What the task requires.
Take the line that holds "The image size is (565, 364)." and every line after it to the end of the entries, and repeat them exactly without the pictures.

[Entries taken from a collection]
=-=-=
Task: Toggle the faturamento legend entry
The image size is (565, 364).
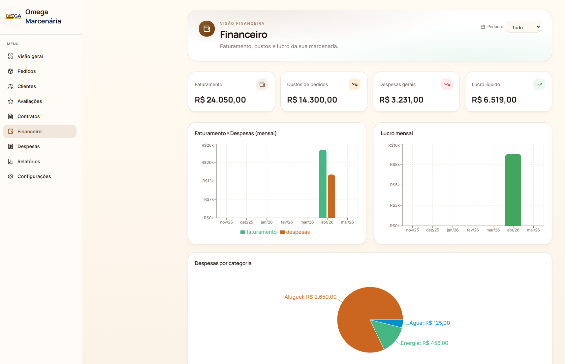Action: tap(259, 232)
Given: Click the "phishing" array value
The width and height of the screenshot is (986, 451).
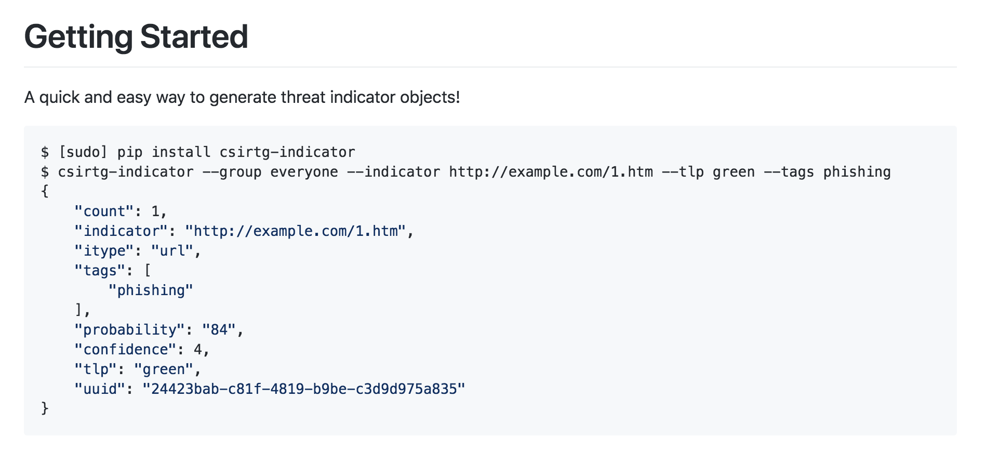Looking at the screenshot, I should (151, 290).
=-=-=
Exercise answer.
The image size is (565, 364).
Action: tap(259, 232)
Given: Click the "phishing" array value
The width and height of the screenshot is (986, 451).
Looking at the screenshot, I should (151, 290).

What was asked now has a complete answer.